Records from a data source
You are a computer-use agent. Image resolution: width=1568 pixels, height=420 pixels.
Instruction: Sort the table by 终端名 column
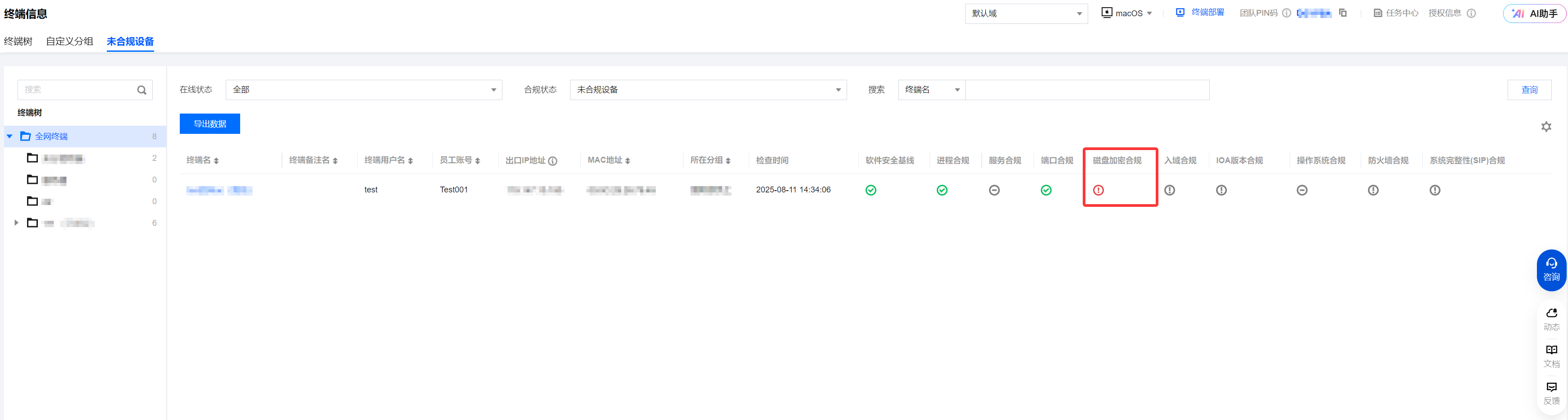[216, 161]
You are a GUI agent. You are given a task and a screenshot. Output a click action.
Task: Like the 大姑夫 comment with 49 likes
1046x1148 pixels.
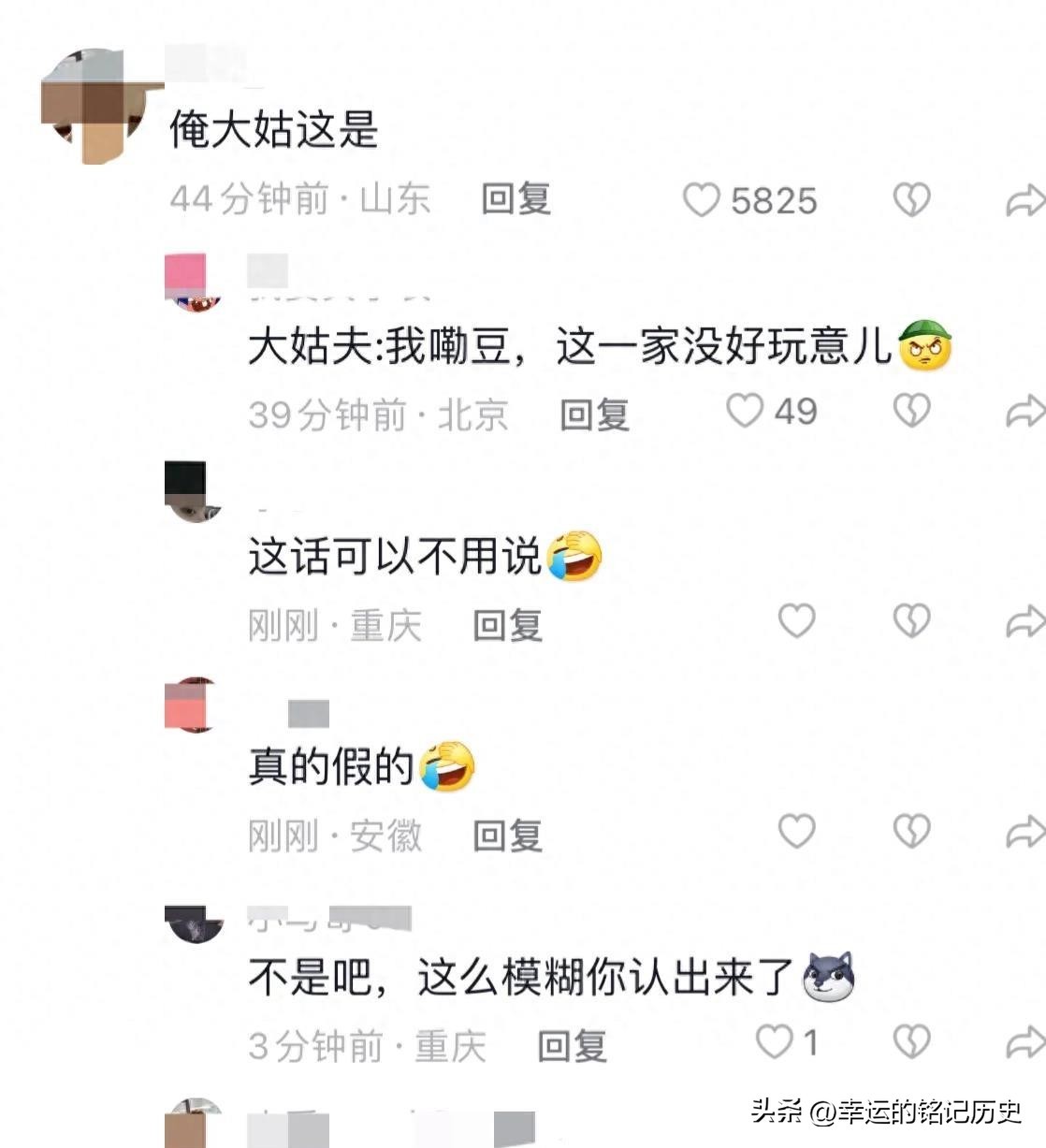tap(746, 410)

==

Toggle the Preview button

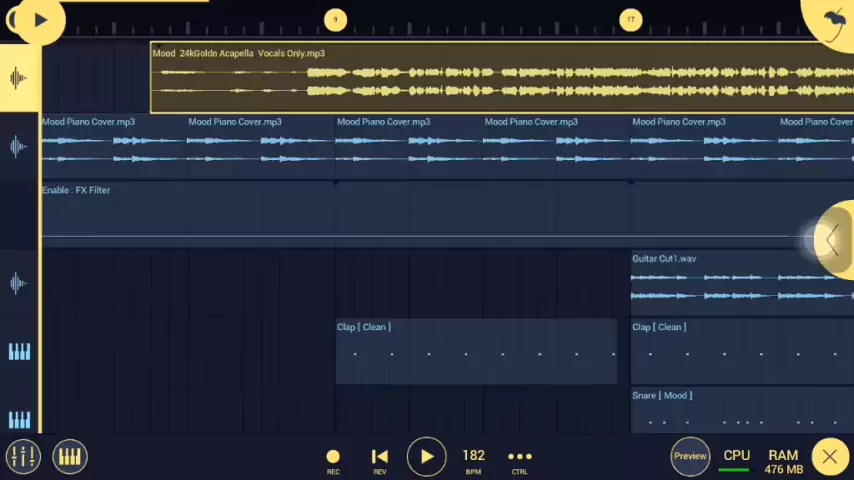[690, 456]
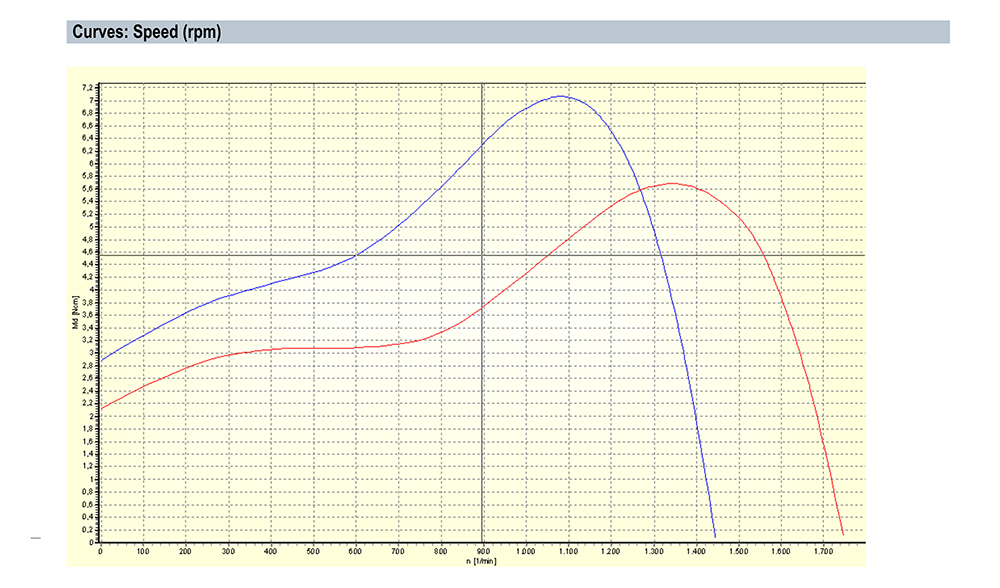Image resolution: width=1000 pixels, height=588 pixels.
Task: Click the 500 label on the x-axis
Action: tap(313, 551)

* INSTRUCTIONS FOR THE TASK *
Whenever a line above contains "agent", copy that line.

* EXERCISE SOLUTION *
You are a computer-use agent. Image resolution: width=1568 pixels, height=420 pixels.
You are a GUI agent. You are given a task and a screenshot. Output a click action.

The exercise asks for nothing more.